Slate Coffee Ethiopia ArichaBuying from Ethiopia continues to be a challenge for roasters and importers.  More often than not, they are forced to purchase their lots through the Ethiopian Commodity Exchange—which is difficult if you require some traceability or back story with the coffees you want to purchase. You have to become a detective, scouring through pages and pages and pages of roaster and importer websites to find information about any given ECX coffee.

Well—not you, personally; that’s why you have me: Drew Moody—Coffee Detective.

What I do know is this coffee comes from a washing station in the Gedeo Zone, west of the town of Yirgacheffe in the Guji area. The mill is called Kerbal Aricha and is owned by Surafel Birhanu, and is supplied by around 650 to 750 smallholder farmers (mainly garden growers), who produce around five containers of specialty coffee per year, and around ten commercial grade.
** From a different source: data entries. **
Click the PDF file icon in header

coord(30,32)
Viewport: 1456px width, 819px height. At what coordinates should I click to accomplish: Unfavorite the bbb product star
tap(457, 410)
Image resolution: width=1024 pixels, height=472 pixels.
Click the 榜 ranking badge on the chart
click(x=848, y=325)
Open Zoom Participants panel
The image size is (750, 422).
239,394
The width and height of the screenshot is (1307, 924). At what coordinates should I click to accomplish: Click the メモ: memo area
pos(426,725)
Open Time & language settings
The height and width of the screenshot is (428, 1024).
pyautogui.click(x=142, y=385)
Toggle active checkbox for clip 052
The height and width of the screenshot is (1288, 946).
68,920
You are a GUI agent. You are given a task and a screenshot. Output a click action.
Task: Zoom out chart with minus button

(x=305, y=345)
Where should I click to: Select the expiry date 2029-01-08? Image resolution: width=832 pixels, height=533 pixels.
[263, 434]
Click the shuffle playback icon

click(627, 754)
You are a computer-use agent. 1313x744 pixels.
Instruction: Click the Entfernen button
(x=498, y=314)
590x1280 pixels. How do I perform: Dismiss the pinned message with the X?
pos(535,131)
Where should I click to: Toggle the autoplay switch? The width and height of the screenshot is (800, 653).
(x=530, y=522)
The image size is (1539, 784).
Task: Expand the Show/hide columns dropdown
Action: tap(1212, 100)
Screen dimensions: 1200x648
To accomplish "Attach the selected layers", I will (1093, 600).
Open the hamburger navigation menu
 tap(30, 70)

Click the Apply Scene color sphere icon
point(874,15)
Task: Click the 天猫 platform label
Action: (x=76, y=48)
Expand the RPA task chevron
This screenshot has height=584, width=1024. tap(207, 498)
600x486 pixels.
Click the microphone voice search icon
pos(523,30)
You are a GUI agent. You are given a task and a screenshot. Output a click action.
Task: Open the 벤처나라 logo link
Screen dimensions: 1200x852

The varietals are anyone’s guess, but seem to be mainly made up from Typica and various other Ethiopian heirloom varietals. This is what you get in Ethiopia: lots of small growers with lots of different mutations and variations of plants, and little interest in separating them and figuring out what they actually have on their hands.

Ripe cherries are delivered to the mill where they are graded, sorted, de-pulped, and then fermented underwater between 36-48 hours, depending on temperature, humidity, and other factors. Parchment is then sorted in washing channels and dried on raised beds. The drying period generally lasts for up to two to three weeks, until moisture level reaches 12% or lower. The beans are then transported in parchment to the ECX warehouse in Awassa, then dry-milled to remove the parchment prior to shipping.

Welcome to my Table, here in the corner of this cafe. Today we’re sipping the Ethiopia Aricha, from Slate Coffee Roasters in Seattle, Washington, courtesy of Craft Coffee. Feel free to pull up a chair.

THE BASICS:

region: Yirgacheffe, Ethiopia
farm: Kerbal Aricha mill
producer: smallholder farmers
association: Ethiopia Commodity Exchange
elevation: 1800 – 2000 meters above sea level
cultivars: Ethiopia Heirloom
process: natural
certifications: standard

THE COFFEE:

The aroma of the Aricha is pretty standard for a natural Ethiopia, as a massive blueberry/strawberry bomb explodes in my kitchen immediately upon opening the bag. The aroma is bright and lively, but there’s a subtle sweetness of honey, graham crackers, vanilla, and brown sugar that these fruit scents float upon.

Oh, boy! Right out of the gate this coffee is a real treat in every sense of the word. The berry bomb in the aroma is still very much present as I take my first few sips and the scents that are filling my nostrils are simultaneously actively informing the flavors my taste buds are picking out. However, that berry bomb backs off as the cup progresses, which I really appreciate – a lot of natural Ethiopias feature that berry bomb that eventually turns into fermentation (which is one reason I’m hesitant to try naturals); this one doesn’t.

No, instead, as it cools off a lot of sweet and delicious sugary confection flavors come to the forefront and the strawberry (in particular) takes the back seat (though this coffee’s tremendous clarity doesn’t let my palate forget about the strawberry all together). The dominant flavors now are vanilla cream, honey, and confectioner’s sugar, which (combined with the light, marshmallowy “fluffiness” of the coffee’s texture) create a taste of angel food cake and Cap’n Crunch cereal while cocoa powder and hazelnut play out in the finish.

Light body; “fluffy” mouthfeel; berry acidity; clean finish.

THE BOTTOM LINE:

If I had to choose, I think my favorite thing about reviewing coffee is trying the same coffees over and over again, but from multiple roasters. It’s like finding the band that covers Bob Dylan best; all of these really talented roast masters doing their best to highlight a particular coffee’s best natural features while simultaneously stamping their own unique signatures on the roast – it’s actually a pretty special and sacred act when you really consider it.

I think this is the fourth or maybe even fifth different version of the Ethiopia Aricha that I’ve had, and I have to say – while it is consistently an amazing coffee, the Ethiopia Aricha from Slate Coffee Roasters is head and shoulders above the rest.

This particular cup was incredibly unique, and incredibly sweet to boot; the perfect treat for the coffee drinker with both a sweet tooth and an adventurous palate. This Aricha was very dessert-like with its sugary, confectionary qualities and it was bright and somewhat tart with juicy berry liveliness. I’m honestly very surprised by its profile, both in terms of flavor and clarity, considering it’s a natural Ethiopia – no fermentation, no mustiness, a berry bomb, sure, but one that quickly subsides and gives way to, borrow a phrase from friend of the Table, Nick Brown, of Daily Coffee News, “sugar confections/yum yums.”

Outstanding coffee. Just outstanding.